Someone had repeated the Bond line to a journalist approaching a deadline; she had used it on the air later that night. And then it went viral—or what passed for viral in that time, which meant traveling the lengths of critical dinner tables before spilling over into the three papers that mattered. By the end of the week, six separate sources claimed the quote, then retracted it, then just let it drift. And then it stuck. Each succeeding account and obituary repeated it, and by the time Jason entered junior high, it had become part of the official story of David. And myths hold. While that night was the first time Jason had ever heard of MI6, he would become obsessed in the ensuing years, and Sara later lent him her collected Ian Flemings, hand-me-downs from David. She was always careful to reinforce the fact for her son that “this is fiction, honey; it’s fantasy. It’s not real.”
There is no room for a book in his assault pack this night, but if there had been, he would have brought one along. He always tried to carry something to read, something to force his focus on, perhaps something moreover to give an appearance to others of being calm. This way he could avoid talking. Which book would he have chosen? He thinks about his mother and remembers her reading to him about Jason and his Argonauts. He can see the cover of her worn D’Aulaires editio
n, its childlike illustrations and their palettes grounded in golds and greens. He liked the story at first because the boy—the hero—shared his name. What was so special about the Jason in the story; why was he the one chosen to recover the Golden Fleece? Now he cannot clearly remember. It had been so long since he last read it, and he cannot even recall the value of the fleece. He cannot recall what the hero wore or if he even carried any weapons. Did Neptune watch over him and his warriors on their ship as they traveled? When Jason pressed his mother to explain the difference between “myths” and “fictions,” she had thought about it for a while, and then said, “A myth is a fiction that matters.”
He remembers BUD/S, and all those times he swam the length of the pool without breathing. What was his secret to swimming underwater? What was his secret for holding his breath? “We tell ourselves stories in order to live,” his mother used to say, quoting her favorite writer. Each time he would enter the water, he would start a new story, usually with “The year is X and we are in Y.” His rule was that he was not allowed to breathe until the story was started; as training progressed, so did the complexity of his plotlines.
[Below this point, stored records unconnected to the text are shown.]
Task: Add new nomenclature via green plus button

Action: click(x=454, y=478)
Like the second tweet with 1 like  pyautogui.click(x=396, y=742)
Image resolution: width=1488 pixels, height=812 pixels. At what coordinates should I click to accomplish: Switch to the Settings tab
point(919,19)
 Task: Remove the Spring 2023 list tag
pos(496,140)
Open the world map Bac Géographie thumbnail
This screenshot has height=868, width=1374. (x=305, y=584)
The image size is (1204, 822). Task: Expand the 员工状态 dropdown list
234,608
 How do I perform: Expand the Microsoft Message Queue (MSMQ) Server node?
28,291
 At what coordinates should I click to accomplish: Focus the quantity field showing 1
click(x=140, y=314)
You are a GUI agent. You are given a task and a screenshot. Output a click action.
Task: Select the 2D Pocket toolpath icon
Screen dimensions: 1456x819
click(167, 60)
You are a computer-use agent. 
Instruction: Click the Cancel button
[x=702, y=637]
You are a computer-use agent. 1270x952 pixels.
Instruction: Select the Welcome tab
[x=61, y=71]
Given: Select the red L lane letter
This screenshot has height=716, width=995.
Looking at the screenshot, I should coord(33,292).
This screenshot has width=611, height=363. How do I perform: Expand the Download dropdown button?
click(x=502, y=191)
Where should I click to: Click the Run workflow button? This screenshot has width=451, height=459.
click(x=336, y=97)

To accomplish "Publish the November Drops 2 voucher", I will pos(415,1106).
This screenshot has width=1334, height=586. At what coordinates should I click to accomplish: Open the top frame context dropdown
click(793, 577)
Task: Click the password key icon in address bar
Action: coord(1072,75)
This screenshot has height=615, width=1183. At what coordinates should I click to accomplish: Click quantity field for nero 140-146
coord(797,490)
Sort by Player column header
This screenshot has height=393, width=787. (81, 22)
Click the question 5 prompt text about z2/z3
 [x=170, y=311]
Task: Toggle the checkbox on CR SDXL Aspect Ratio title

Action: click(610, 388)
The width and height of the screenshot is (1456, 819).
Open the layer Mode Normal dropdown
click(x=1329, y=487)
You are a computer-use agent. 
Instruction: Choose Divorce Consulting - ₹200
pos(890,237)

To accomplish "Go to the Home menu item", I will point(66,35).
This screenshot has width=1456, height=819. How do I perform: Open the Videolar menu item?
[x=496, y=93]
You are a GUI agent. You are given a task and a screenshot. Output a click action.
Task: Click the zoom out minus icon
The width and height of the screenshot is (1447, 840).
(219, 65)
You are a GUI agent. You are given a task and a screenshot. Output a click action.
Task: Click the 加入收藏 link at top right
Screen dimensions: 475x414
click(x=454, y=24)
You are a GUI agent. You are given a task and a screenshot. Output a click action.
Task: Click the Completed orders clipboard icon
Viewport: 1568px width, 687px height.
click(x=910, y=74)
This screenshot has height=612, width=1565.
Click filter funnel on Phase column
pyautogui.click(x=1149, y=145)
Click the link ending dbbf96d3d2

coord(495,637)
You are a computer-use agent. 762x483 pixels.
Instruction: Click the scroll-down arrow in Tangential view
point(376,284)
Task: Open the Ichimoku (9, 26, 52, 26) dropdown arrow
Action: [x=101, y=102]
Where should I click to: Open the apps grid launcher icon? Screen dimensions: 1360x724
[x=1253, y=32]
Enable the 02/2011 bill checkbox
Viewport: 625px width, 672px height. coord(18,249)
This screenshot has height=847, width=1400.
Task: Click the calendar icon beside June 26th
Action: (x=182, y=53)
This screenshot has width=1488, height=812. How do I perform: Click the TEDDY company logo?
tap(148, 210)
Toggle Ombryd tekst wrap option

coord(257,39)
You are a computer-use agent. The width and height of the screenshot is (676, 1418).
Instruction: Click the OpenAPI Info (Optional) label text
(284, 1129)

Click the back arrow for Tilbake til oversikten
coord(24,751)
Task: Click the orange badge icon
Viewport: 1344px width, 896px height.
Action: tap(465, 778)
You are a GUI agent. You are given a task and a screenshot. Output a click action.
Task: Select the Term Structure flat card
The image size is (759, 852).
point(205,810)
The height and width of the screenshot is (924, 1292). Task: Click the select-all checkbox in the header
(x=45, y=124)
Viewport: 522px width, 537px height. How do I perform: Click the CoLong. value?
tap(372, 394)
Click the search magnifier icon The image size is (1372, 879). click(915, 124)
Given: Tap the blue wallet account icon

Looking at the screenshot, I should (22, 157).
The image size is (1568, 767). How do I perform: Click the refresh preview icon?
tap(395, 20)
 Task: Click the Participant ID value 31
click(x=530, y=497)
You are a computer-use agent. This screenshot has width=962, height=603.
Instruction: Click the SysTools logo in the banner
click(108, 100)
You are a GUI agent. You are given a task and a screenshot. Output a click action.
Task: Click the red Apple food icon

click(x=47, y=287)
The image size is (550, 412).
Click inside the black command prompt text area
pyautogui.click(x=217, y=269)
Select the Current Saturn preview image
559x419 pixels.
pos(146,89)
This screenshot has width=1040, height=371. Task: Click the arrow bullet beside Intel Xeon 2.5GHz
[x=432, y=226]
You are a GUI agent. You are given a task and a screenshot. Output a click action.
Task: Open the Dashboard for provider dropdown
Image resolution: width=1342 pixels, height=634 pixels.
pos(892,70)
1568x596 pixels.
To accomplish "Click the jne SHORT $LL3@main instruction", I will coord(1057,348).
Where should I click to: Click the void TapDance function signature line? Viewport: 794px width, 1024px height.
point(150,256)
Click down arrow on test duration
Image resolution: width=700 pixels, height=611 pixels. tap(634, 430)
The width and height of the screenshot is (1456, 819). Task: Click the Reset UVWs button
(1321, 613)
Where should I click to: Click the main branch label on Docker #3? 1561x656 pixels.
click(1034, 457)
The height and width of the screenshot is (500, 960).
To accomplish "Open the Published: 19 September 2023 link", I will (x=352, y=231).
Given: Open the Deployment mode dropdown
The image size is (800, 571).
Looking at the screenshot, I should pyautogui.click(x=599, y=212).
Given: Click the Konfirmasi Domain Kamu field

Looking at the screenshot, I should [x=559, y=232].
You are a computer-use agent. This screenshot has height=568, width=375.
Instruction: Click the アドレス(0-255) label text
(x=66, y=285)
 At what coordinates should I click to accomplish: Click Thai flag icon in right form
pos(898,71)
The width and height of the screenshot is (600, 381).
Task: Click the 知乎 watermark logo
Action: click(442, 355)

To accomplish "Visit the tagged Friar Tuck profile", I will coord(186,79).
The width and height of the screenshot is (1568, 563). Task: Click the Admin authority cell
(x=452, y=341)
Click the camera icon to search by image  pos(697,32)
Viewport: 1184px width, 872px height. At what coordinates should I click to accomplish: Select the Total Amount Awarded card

He would later learn about meditation and realize that his stories were his way of meditating, of—almost accidentally—controlling his breathing. Like a “fuck you” for Christmas, his gift is a curse.
He remembers a phrase they learned in Qualification Training: bunbu itchi. A Samurai maxim, it means “pen and sword in accord.” Operators, like authors, are trained to notice things. A sniper will see a window crack open from more than a half-mile away. And the finest shooters possess emotional intelligence, too—a gift that cannot be quantified on a test or through a drill. The finest operators possess emotional intelligence and emotional celerity, the abilities not only to understand instincts but also to act on them. Where were these skills learned? Were they—as the man in the airport, with the two hearts, had put it—“DNA”? Not every operator can dial his emotions like a desk clerk dials a rotary phone, controlling the speed at which they rise and fall—but the best ones can. Click. Click. Click. Click. Click.